Rome is the capital of Italy and with around 3 million inhabitants it makes it the fourth most populous city in Europe.
If you are travelling to this city, you must not miss these 4 sites.
1. ROMAN COLISEUM
The Colosseum is an amphitheater that was built by the Roman Empire in the year 72 and is located in the centre of the city of Rome. It’s dimensions are 188 metres in length, 156 metres in width and 57 metres in height.
In its early days it was called the Flavian Amphitheater in honor to the Flavia Dynasty of emperors that had constructed it. Later, the name was changed to the Colosseum after a great statue that was nearby, the Colossus of Nero.
Originally, the Roman Coliseum had a capacity of 50,000 spectators who enjoyed events with exotic animals, executions of prisoners, recreations of battles and gladiator fights. It remained active for 500 years until in the sixth century when the last event was held.
Since then, the Colosseum has been used as a warehouse, church, cemetery and as a castle for the nobility.
Currently, the Coliseum is Rome’s biggest tourist attraction and 6 million tourists visit it each year.
2. FONTANA DE TREVI
The Trevi Fountain, with dimensions of almost 20 metres wide and 26 metres high, is Rome’s largest and most extravagant fountain. Located in the centre of the city, the fountain was under refurbishment until the end of 2015, when it was re-inaugurated.
At the beginning of the nineteenth century the fountain was the end of an aqueduct called Aqua Virgo Aqueduct, that was located approximately 20km from the city, and supplied water to Rome from a spring.

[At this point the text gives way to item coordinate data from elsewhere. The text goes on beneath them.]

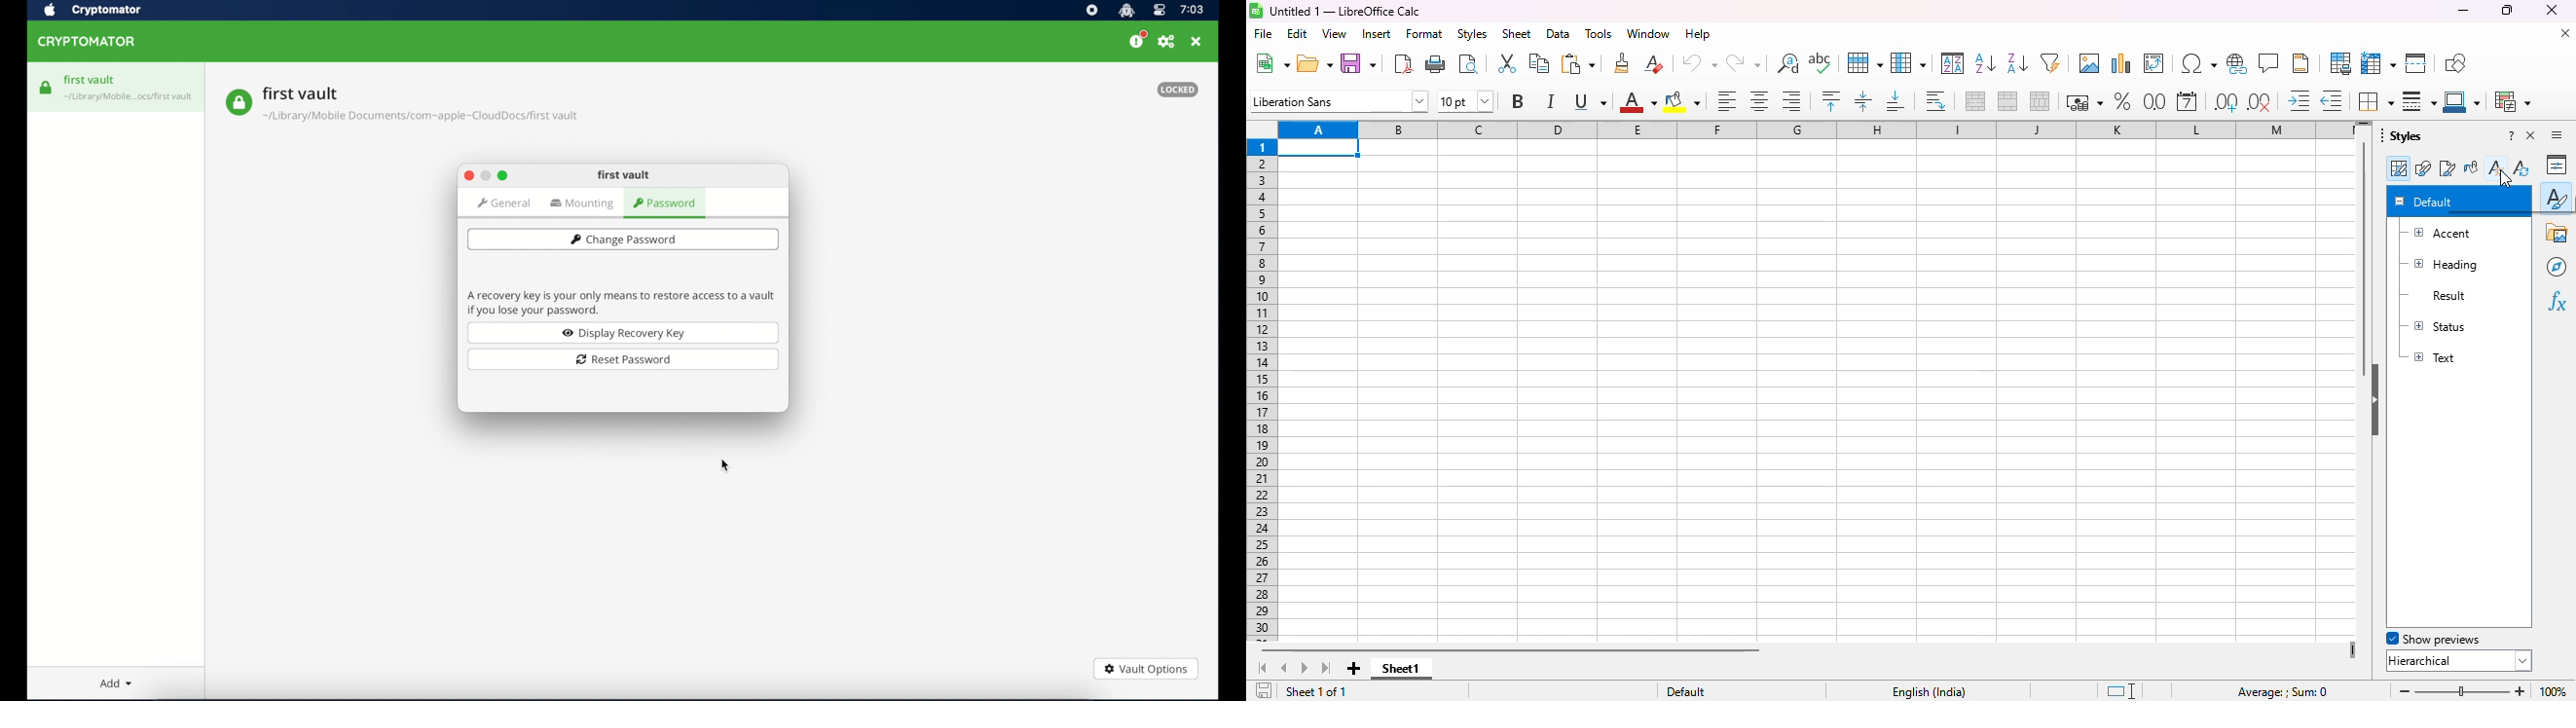 The image size is (2576, 728). I want to click on freeze rows and columns, so click(2378, 63).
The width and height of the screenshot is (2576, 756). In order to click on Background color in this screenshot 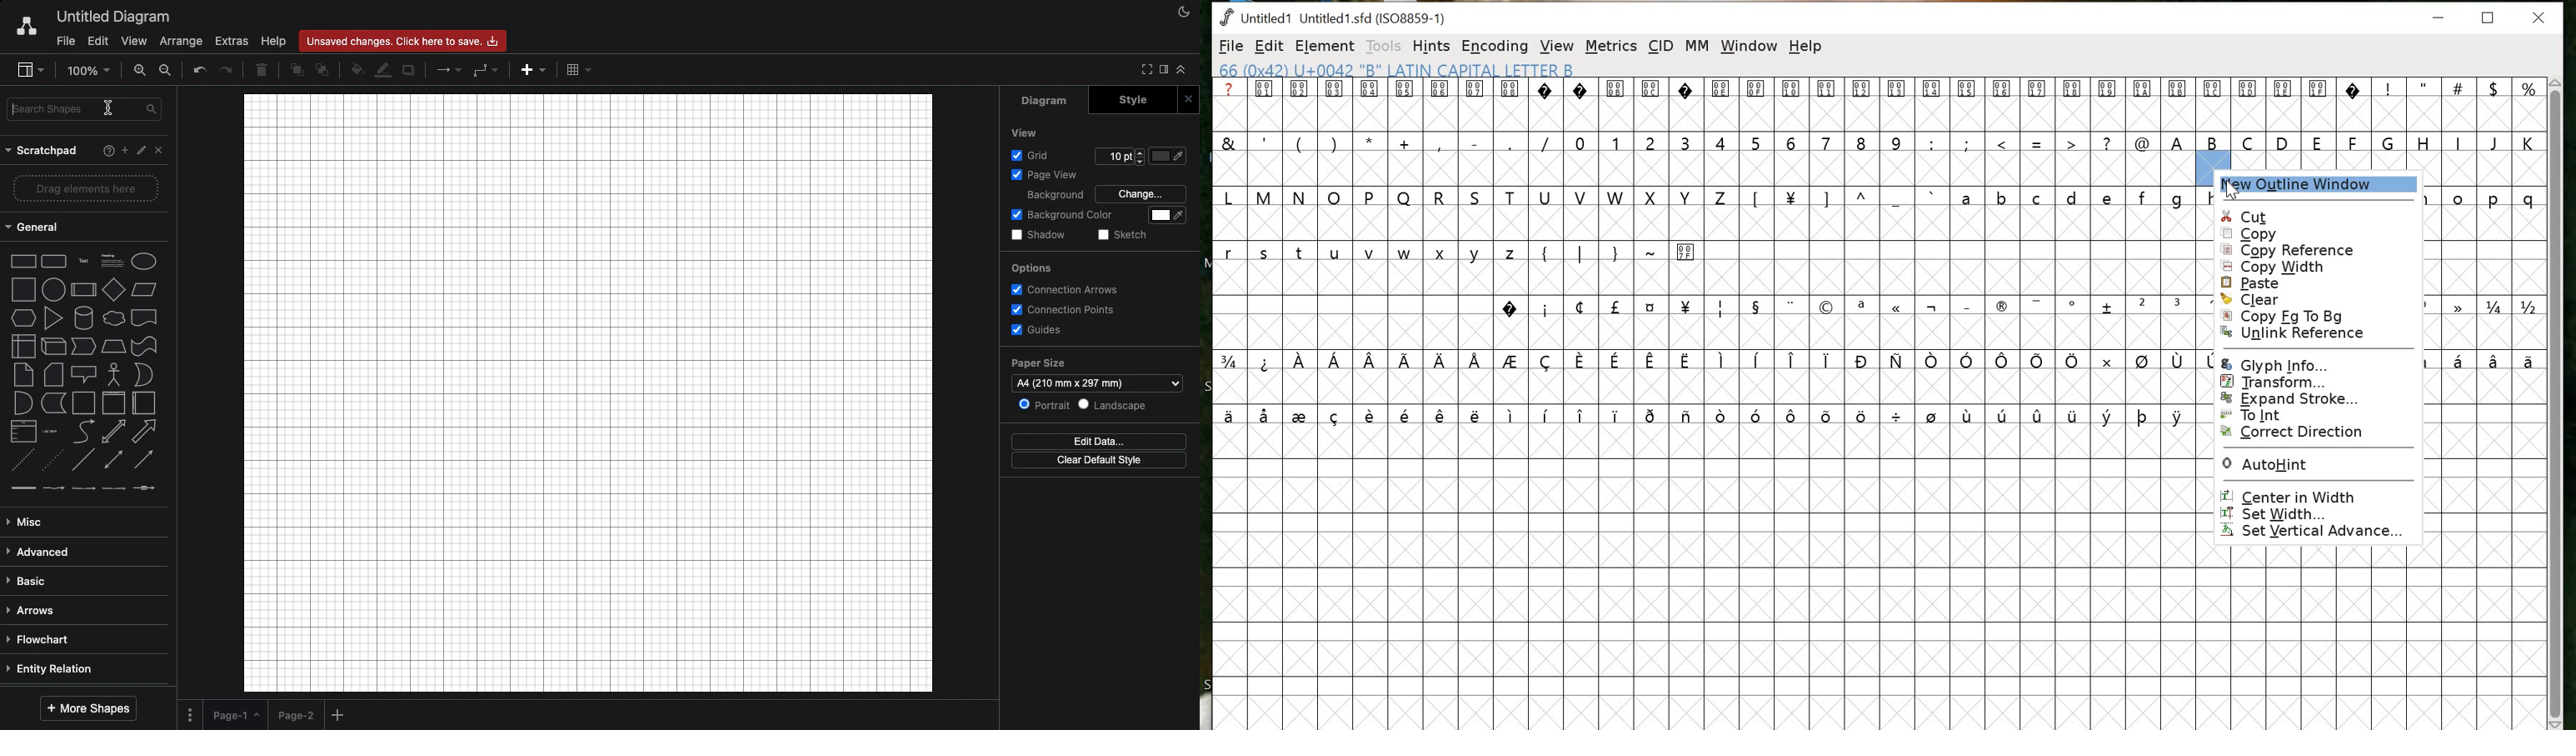, I will do `click(1063, 216)`.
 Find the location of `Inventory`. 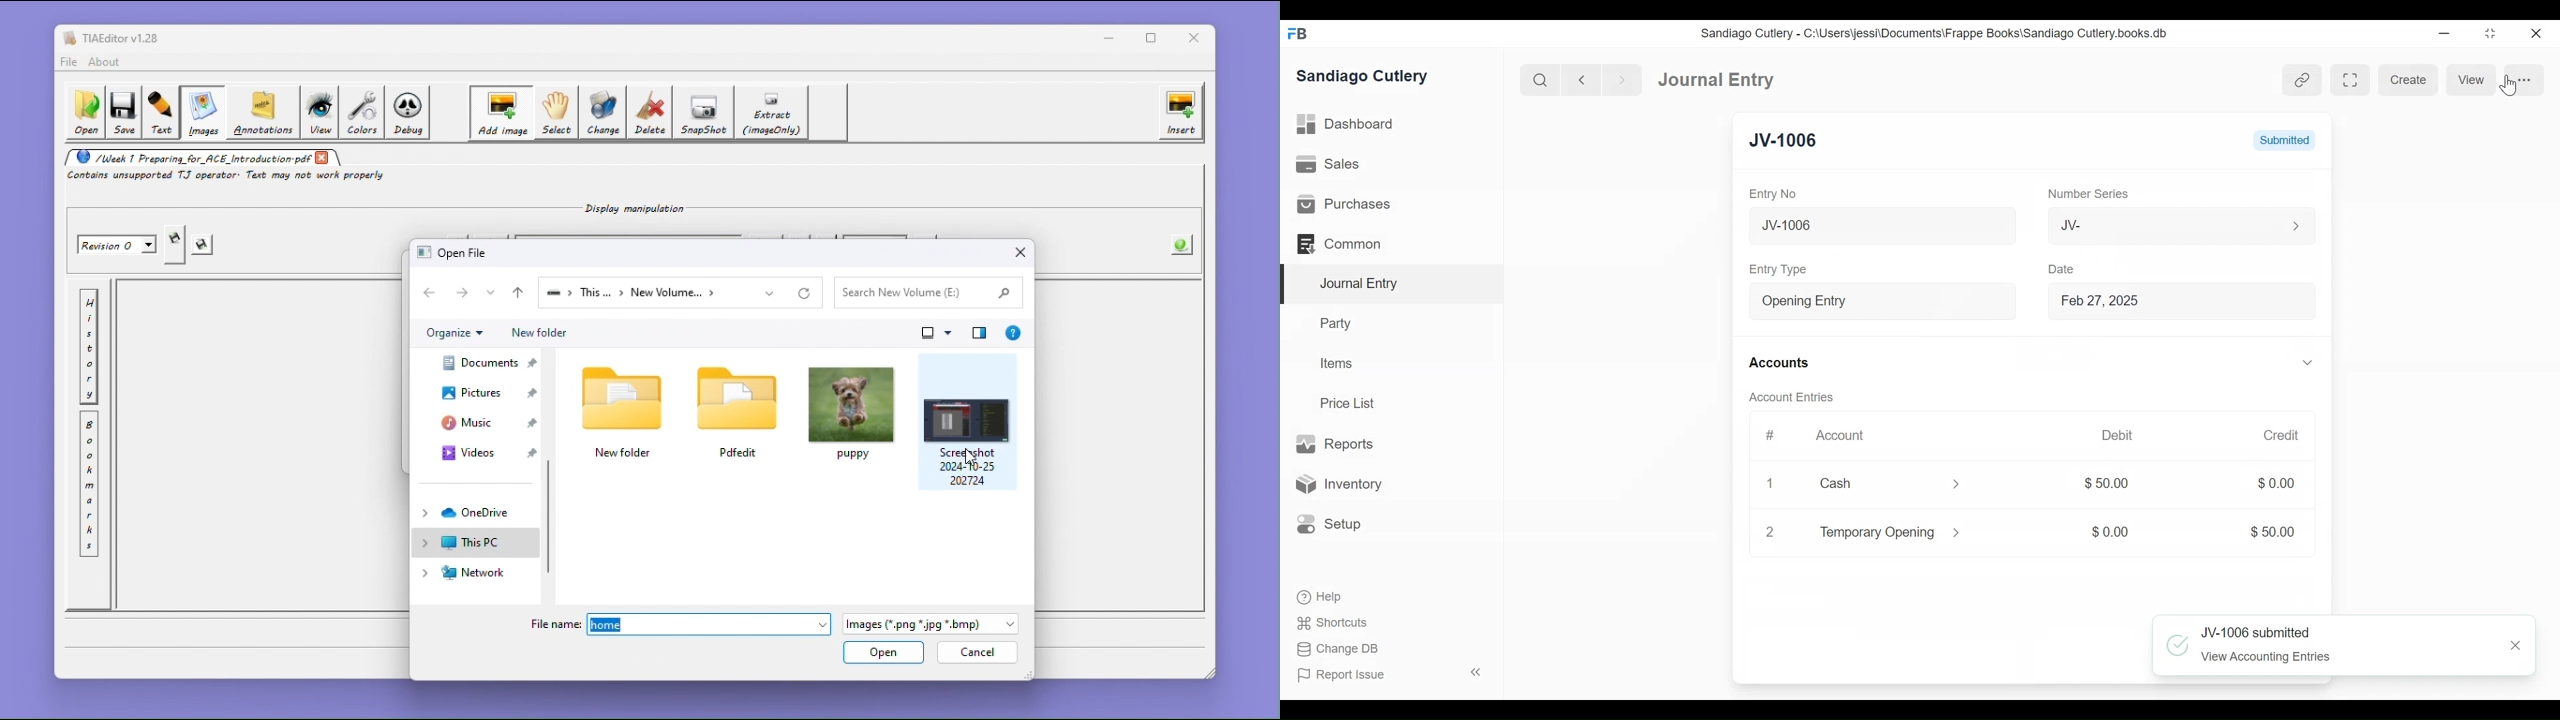

Inventory is located at coordinates (1337, 483).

Currently, the Baroque style fountain represents Neptune, god of the sea, taming the waters.
3. ROMAN FORUM
The Roman Forum was the central area of the city of Rome, that is, where the public and religious life of that time was developed. Trade, business and the administration of justice also took place.
After the Roman Empire, the Roman Forum was no longer used, fell into oblivion and was buried. It was not until the 20th century, when it was fully excavated.
4. PANAMA DE AGRIPA
The Pantheon of Agrippa, or Pantheon of Rome, is a temple of circular plants constructed between the years 118 and 125 A.D. and is the best preserved building of Ancient Rome.
It’s measurements are eye-catching, since it measures exactly the same in height as in diameter: 43.3 metres. In the centre of the dome there is an 8.92 metre (in diameter) window that allows natural light to enter and illuminate the whole interior of the building.
The rectangular facade is composed of 16 columns each 14 metres in height on which it is written: “M.AGRIPPA.LFCOS.TERTIVM.FECIT”, which means: “By Marco Agrippa, son of Lucio, consul for the third time”.